Лондон: биография (Акройд) - страница 455

Однако, словно бы подчеркивая нелепость и неблагородство безумия, обитателей Бедлама выставляли напоказ, как зверей в зоопарке; пациенты представали прожорливыми существами, которых надлежало связывать, смирять наручниками. В здании было две галереи, одна над другой; на каждом этаже палаты располагались вдоль коридора, посреди которого находилась железная решетка, отделявшая мужчин от женщин. Снаружи это был дворец, внутри — почти тюрьма. С посетителей брали по одному пенсу, и современник писал, что «безумные выходки несчастных непостижимым образом побуждали легкомысленных зрителей к ликованию и громкому смену; отвратительный рев одних пациентов и дикие движения других, казалось, равно забавляли их. Иных пришедших постыдная бесчеловечность толкала на то, чтобы… нарочно, развлечения ради доводить больных до бешенства». Это «доверительное письмо» середины XVIII века от Сэмюэла Ричардсона рисует безотрадную картину, вполне подтверждаемую иными источниками.
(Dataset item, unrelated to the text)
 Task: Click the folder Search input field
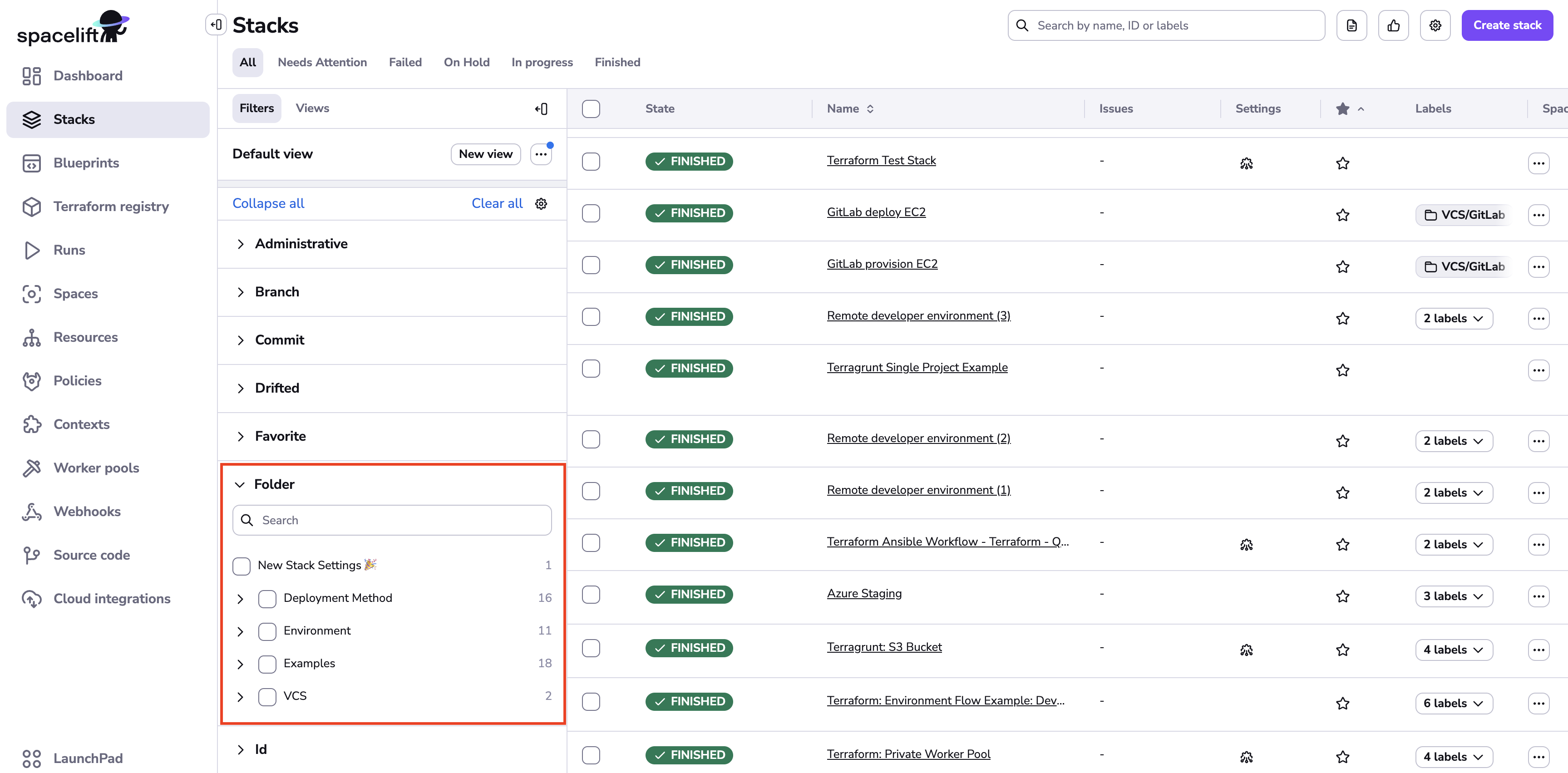[x=402, y=521]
Другой очевидец этих сцен заметил, что «безумнейшие люди нашего королевства находятся не в Бедламе, а вне его». Любопытно вот что: здание на Мурфилдс провоцировало на иррациональное поведение не только своих обитателей, но и посетителей, и весь эпизод с «дикими движениями» (можно предположить — сексуальными) и «отвратительным ревом» производит впечатление невообразимого смешения типов и ролей. Рассчитывая на то, что выходки сумасшедших могут возбудить в иных зрителях похоть, на галереях обычно околачивались проститутки. Полушутливо-полувсерьез однажды было замечено, что для тех, кто приходит поглазеть на помешанных и посмеяться над ними, следовало бы выстроить другой подобный дом. Может показаться, что от Мурфилдс по всему городу распространялась зараза безумия.
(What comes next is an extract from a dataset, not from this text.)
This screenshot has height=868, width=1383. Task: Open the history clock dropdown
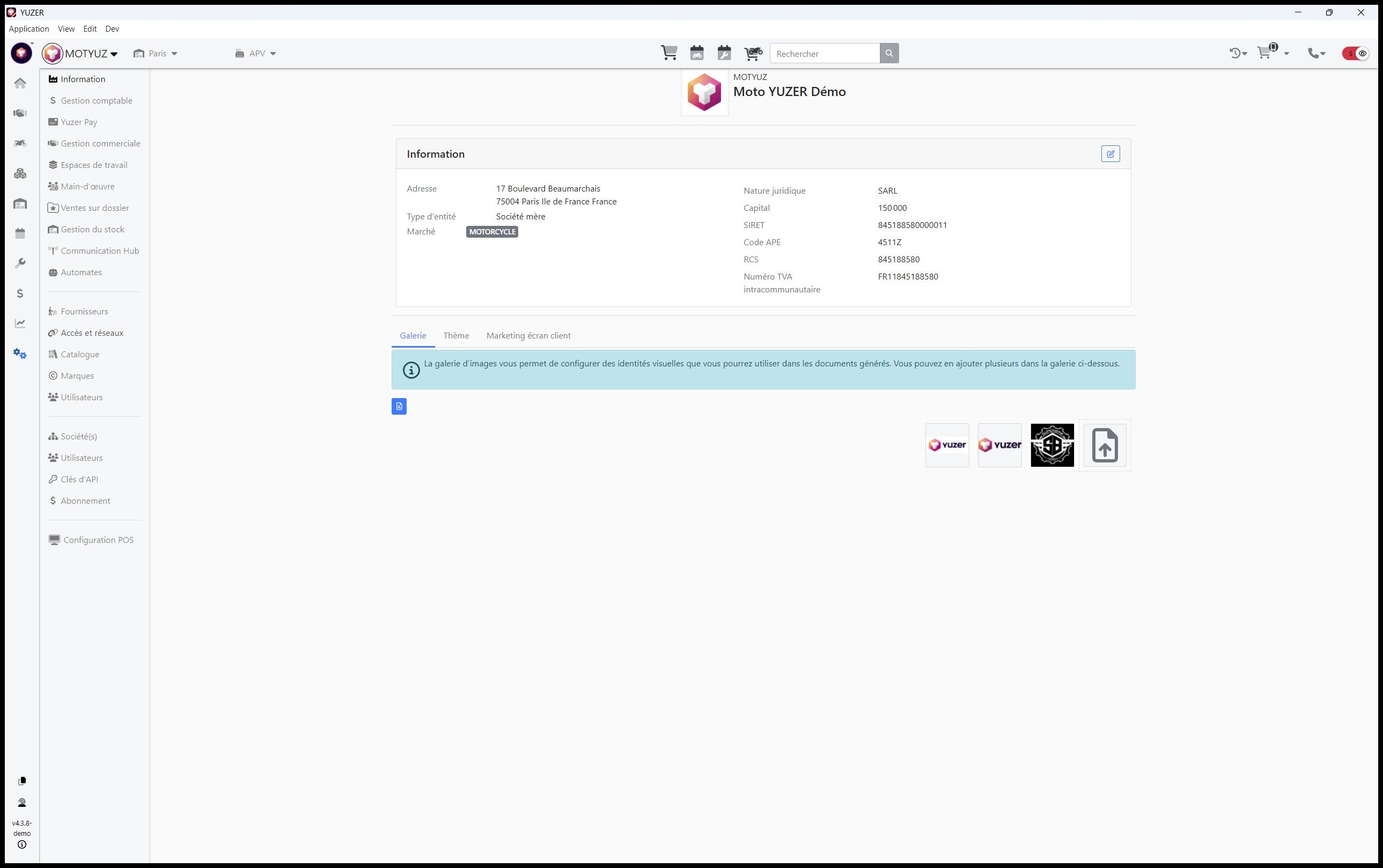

Неудивительно, что в литературе того времени Бедлам стал убедительной метафорой всех лондонских зол. В стихах Поупа тень его ложится на Граб-стрит — улицу неимущих литераторов, где многие сходят с ума от безденежья и неуспеха. Трахерн писал:

Весь мир — Бедлам: огромный каземат,
Где буйствуют, беснуются, вопят.

Джон Локк сравнил временное помешательство с состоянием человека, заблудившегося в незнакомом городе, и эту наводящую на размышления аналогию подхватили многие из тех, кто писал о Лондоне. Например, Мэтью Брамбл в «Путешествии Хамфри Клинкера» Смоллетта говорит о лондонцах: «Всюду сумятица и суетня. Можно подумать, что они одержимы каким-то сумасшествием, которое не позволяет им сохранять спокойствие… Как мне отрешиться, от мысли, что ее [публику] обуял дух, более нелепый и пагубный, чем тот, каковой нам знаком по Бедламу?»